** PROBLEM STATEMENT **
Starting at the line that contains "[Twitterでフォロー] (608, 2307)", return each line exactly as written until the listing below ends, and return no other line.
= = = = =
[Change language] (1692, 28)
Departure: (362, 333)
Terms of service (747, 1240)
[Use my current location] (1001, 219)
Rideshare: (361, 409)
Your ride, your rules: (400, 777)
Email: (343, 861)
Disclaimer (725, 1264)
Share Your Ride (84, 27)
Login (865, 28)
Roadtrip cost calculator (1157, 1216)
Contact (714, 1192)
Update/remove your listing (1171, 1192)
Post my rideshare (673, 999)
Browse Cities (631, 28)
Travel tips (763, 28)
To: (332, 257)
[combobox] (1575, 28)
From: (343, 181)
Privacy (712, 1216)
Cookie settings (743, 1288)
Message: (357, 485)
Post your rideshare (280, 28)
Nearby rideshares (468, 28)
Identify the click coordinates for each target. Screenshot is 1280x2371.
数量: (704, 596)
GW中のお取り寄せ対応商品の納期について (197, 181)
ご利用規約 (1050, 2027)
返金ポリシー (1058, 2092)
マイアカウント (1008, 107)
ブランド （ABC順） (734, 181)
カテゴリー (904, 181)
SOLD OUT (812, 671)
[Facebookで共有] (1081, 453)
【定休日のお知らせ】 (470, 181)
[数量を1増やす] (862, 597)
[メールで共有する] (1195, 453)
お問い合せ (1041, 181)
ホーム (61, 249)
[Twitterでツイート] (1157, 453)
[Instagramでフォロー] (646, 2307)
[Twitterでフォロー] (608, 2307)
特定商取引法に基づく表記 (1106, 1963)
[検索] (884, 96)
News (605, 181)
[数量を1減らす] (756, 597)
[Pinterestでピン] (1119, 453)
= = = = =
** SOLUTION FOR THIS PROBLEM **
[Twitterでフォロー] (608, 2307)
特定商取引法に基づく表記 (1106, 1963)
[検索] (884, 96)
News (605, 181)
[数量を1減らす] (756, 597)
[Pinterestでピン] (1119, 453)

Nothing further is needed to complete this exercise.